**Work to complete**
Every line from the line containing "The image size is (1511, 812)." through the final line below is to be repeated exactly; no other line is.

Pixel coordinate grounding data
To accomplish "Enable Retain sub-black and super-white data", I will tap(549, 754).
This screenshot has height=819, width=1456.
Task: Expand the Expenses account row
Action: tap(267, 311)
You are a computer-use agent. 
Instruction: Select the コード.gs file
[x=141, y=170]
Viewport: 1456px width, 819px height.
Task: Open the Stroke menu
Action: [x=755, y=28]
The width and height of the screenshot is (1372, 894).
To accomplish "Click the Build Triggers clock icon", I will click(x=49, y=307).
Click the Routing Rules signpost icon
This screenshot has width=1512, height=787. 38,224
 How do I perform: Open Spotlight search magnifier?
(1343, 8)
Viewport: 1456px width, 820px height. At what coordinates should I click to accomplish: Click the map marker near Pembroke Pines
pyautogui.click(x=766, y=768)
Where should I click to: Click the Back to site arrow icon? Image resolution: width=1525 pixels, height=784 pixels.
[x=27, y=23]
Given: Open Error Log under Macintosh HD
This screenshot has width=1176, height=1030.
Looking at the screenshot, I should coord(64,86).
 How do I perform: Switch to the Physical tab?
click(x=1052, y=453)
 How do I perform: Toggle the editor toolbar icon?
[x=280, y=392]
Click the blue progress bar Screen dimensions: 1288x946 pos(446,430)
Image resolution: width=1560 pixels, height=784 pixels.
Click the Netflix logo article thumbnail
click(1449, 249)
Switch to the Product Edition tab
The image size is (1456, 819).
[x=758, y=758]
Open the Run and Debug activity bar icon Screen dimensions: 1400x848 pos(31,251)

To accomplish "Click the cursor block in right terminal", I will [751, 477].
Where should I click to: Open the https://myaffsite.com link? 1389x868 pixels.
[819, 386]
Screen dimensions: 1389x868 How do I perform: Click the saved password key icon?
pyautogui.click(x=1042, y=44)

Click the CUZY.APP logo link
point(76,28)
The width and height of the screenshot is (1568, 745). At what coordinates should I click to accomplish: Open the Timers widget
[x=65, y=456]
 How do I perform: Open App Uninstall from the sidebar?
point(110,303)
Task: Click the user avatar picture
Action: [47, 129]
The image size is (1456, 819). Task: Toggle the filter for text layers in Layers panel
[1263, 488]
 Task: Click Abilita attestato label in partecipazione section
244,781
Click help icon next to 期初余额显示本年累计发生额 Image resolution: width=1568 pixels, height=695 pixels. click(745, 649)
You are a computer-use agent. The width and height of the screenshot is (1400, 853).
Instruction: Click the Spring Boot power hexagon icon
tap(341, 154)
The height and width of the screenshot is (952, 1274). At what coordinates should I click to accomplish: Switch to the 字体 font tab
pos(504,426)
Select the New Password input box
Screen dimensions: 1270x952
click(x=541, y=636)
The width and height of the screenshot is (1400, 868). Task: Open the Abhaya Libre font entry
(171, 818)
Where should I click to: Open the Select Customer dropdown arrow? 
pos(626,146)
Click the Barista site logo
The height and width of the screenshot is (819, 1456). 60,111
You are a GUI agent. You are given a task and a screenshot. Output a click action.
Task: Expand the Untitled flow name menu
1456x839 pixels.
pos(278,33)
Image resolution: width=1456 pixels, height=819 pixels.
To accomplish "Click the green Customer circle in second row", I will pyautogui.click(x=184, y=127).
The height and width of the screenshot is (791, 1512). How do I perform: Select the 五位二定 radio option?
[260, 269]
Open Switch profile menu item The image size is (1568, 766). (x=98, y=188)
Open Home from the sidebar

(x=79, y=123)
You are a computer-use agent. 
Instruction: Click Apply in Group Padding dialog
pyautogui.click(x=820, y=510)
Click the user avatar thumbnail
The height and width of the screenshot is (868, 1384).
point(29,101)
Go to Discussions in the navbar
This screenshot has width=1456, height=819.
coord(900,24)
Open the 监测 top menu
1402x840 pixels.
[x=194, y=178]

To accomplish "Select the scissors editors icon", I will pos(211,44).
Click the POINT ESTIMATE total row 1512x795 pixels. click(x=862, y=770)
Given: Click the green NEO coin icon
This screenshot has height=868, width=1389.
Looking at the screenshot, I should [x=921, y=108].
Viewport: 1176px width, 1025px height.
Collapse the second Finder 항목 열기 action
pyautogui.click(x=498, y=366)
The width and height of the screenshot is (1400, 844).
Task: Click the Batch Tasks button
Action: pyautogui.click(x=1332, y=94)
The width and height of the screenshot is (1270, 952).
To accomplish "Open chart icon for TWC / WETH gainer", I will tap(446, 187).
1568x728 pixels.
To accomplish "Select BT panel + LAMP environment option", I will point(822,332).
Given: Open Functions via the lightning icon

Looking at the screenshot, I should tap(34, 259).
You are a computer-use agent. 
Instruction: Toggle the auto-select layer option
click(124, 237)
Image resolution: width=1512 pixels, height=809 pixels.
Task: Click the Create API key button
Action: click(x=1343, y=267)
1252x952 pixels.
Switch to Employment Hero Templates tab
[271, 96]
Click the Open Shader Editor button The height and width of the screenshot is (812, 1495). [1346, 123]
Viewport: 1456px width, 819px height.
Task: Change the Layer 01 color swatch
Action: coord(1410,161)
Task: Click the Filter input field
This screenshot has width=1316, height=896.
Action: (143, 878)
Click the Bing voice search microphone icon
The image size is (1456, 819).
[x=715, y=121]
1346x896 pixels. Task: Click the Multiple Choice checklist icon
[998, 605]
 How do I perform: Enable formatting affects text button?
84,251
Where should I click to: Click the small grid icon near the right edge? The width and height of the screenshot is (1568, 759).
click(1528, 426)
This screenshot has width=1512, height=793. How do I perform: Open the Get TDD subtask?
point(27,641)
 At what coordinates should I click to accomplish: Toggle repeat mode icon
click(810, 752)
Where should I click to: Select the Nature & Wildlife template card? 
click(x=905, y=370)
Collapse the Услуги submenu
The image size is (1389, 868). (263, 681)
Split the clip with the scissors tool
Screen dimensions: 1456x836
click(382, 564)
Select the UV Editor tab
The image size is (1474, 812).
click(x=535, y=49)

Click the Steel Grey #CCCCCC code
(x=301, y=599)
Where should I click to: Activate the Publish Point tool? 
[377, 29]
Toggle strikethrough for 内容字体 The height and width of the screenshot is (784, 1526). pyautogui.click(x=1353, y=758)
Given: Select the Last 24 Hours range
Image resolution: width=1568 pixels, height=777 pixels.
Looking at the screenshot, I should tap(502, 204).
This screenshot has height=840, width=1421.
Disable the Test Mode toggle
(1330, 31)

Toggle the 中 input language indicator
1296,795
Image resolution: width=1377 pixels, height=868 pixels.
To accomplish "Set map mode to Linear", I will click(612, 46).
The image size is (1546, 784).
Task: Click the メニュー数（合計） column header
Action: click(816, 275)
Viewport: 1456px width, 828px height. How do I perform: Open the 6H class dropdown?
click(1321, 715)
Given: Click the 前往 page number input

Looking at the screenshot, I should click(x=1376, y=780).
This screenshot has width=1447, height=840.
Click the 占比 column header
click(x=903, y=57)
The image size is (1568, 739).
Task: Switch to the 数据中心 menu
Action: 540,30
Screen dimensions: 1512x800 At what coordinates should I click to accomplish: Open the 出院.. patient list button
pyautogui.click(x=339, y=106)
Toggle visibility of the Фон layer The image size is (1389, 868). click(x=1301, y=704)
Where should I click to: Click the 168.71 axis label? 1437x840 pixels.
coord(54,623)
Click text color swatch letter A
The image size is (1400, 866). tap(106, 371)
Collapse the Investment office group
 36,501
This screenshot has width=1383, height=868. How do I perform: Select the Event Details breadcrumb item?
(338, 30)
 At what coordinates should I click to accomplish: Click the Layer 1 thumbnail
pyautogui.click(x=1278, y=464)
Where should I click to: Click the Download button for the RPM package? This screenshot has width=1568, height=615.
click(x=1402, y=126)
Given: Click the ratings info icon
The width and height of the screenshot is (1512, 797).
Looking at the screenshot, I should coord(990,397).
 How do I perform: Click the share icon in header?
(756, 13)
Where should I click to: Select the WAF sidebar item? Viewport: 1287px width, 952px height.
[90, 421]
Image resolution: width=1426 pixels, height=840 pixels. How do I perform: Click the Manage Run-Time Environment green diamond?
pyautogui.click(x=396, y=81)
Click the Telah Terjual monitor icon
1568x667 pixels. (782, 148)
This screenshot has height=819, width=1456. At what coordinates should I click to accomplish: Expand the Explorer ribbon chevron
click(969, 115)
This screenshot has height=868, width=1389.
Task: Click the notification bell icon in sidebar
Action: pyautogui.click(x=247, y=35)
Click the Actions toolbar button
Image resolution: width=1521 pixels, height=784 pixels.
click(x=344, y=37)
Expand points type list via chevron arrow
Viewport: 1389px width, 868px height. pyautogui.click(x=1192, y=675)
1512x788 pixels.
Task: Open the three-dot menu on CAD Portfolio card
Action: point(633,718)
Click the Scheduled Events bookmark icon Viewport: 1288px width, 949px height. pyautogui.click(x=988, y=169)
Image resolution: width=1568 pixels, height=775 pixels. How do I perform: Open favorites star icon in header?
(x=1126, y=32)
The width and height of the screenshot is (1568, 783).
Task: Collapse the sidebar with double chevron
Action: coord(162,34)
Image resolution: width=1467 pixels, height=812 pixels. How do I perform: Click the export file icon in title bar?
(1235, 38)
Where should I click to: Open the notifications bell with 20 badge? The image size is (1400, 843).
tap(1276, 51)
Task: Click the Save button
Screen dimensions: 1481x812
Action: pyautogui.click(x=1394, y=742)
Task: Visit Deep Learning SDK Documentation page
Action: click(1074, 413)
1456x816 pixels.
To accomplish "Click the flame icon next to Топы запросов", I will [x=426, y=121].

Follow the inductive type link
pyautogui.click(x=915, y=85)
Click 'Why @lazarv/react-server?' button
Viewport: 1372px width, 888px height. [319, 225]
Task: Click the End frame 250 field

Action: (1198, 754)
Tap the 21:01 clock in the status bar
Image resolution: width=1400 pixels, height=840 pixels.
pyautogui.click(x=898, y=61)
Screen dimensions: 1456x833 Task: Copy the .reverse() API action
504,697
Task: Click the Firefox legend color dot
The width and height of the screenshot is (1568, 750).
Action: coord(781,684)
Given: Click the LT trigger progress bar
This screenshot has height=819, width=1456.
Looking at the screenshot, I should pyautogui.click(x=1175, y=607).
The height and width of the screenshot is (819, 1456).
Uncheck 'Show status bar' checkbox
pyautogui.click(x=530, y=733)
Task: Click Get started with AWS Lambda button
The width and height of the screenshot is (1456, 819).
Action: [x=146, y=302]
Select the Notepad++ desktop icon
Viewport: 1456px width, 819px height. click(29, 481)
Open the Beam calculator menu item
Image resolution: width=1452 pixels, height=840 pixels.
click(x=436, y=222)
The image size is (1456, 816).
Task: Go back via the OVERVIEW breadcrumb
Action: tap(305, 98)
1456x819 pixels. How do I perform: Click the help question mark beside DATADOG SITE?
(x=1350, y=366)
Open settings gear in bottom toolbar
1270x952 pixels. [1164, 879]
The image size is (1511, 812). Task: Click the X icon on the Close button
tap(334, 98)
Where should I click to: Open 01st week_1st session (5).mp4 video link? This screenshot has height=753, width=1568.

**Solution to this task**
The image size is (1511, 812). Task: Click the X icon on the Close button
tap(334, 98)
Where should I click to: Open 01st week_1st session (5).mp4 video link? This screenshot has height=753, width=1568.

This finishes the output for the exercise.